7. The manual control system for HVAC of a vehicle as claimed in claim 6, wherein the spur gear (500) is not engaged with the hot air damper (407) when the temperature knob (300) is in the cooling zone (300a).
8. The manual control system for HVAC of a vehicle as claimed in claim 6, wherein the plurality of tooth of the spur gear (500) is engaged with the hot air damper (407) to vary the opening between the first compartment (406) and the second compartment (402) when the temperature knob (300) is in the heating zone (300a).

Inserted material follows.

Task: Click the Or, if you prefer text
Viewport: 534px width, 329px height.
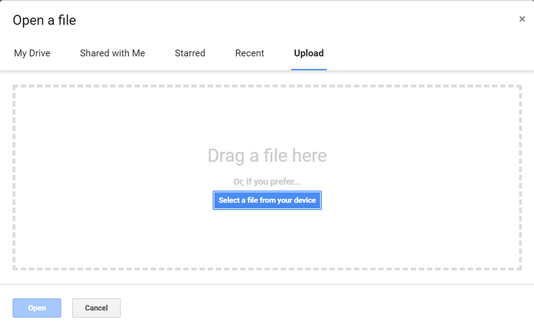Action: click(267, 182)
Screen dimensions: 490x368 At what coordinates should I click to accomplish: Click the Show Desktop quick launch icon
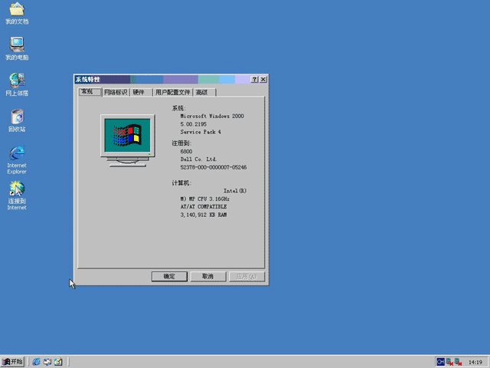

9. A method (600) for manual control system for HVAC of a vehicle comprising:
selecting (601) a required temperature, from a range of temperature divided in a cooling zone (300a) and a heating zone (300b), of air inside a vehicle cabin by rotating a temperature knob (300);
setting (603) resistance of a thermistor connected to the temperature knob (300) by rotating the temperature knob (300);
allowing entry of air from vehicle cabin or outside of the vehicle into the evaporator (401);

reducing (603) temperature of air to a cut off temperature of a compressor connected to the evaporator (401), the cut-off temperature is based on resistance of the thermistor set by rotating the temperature knob (300), wherein the compressor is switched off at the cut-off temperature, the reducing temperature of air comprising:
moving a hot air damper (407) to create and vary an opening between a first compartment (406) and a second compartment (402),
entering air from the evaporator (401) into the first compartment (406);
entering air from the first compartment (406) into the second compartment (402);
heating the air by a heater (403) connected to the second compartment (402) and entering the heated air into a heater chamber (404); and
mixing air from the first compartment (406) and the heated air from the heater chamber (404) in a passage (405) to produce air at the required temperature to be supplied inside the vehicle cabin,
characterized in that:
setting, the cut off temperature of the compressor according to the required temperature, and closing the opening between the first compartment (406) and the second

compartment (402), if the required temperature is from the cooling zone (300a), and
setting, the cut off temperature of the compressor equal to a fixed value, and varying, by the hot air damper (407), the opening between the first compartment (406) and the second compartment (402) based on the required temperature, if the required temperature is from the heating zone (300b).
10. The method for manual control system for HVAC of a vehicle as claimed in claim 9, wherein the thermistor acts as a variable thermistor in the cooling zone (300a) and acts as a fixed thermistor in the heating zone (300b).